• [PROVIDED ENTRIES]:
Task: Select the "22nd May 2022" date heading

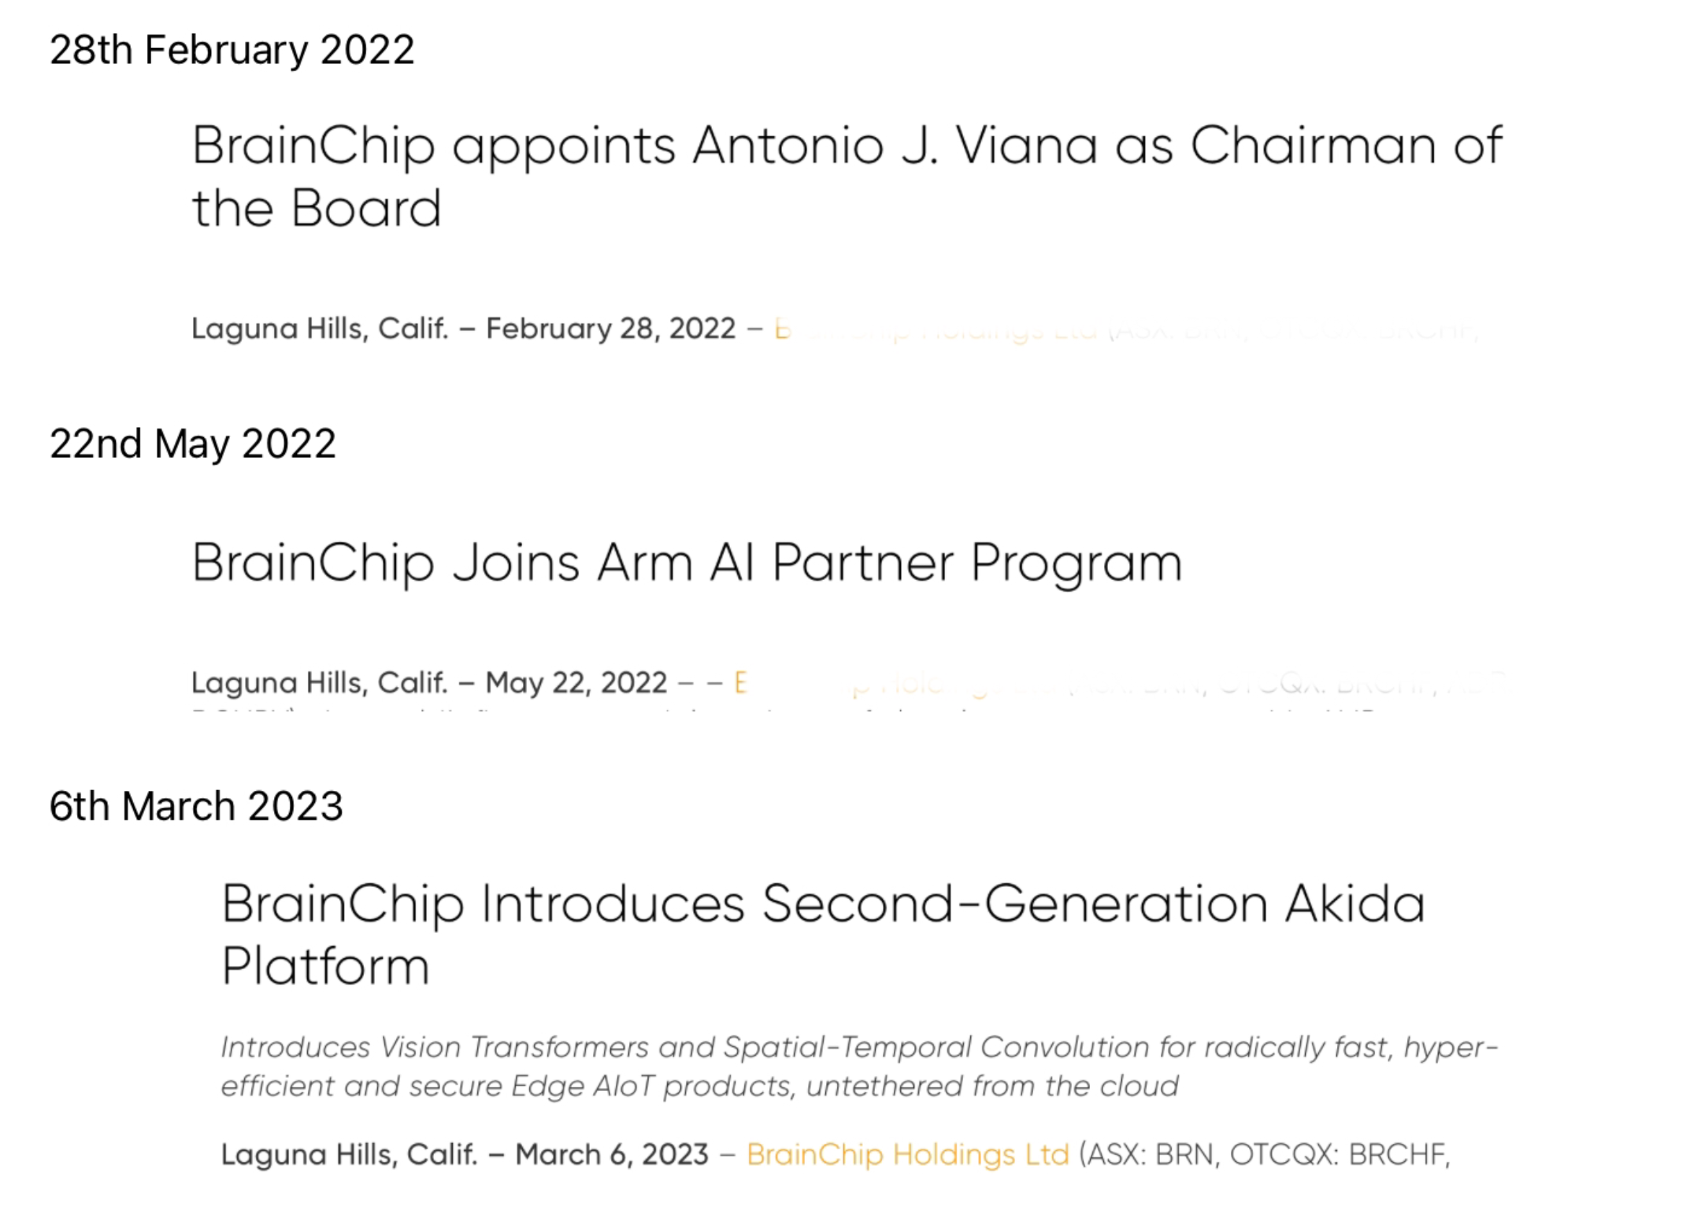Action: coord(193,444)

...

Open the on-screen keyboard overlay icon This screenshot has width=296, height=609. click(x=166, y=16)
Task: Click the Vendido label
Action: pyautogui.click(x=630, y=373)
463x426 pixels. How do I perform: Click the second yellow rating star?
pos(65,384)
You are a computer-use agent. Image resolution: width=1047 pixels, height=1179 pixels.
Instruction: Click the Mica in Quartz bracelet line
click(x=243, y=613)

• [GOAL]:
Copy out the material starting at the line that contains "You are a computer-use" and stopping after the line that contains "click(x=243, y=613)", with both of those lines included.

• [ANSWER FOR THE TASK]:
You are a computer-use agent. Image resolution: width=1047 pixels, height=1179 pixels.
Instruction: Click the Mica in Quartz bracelet line
click(x=243, y=613)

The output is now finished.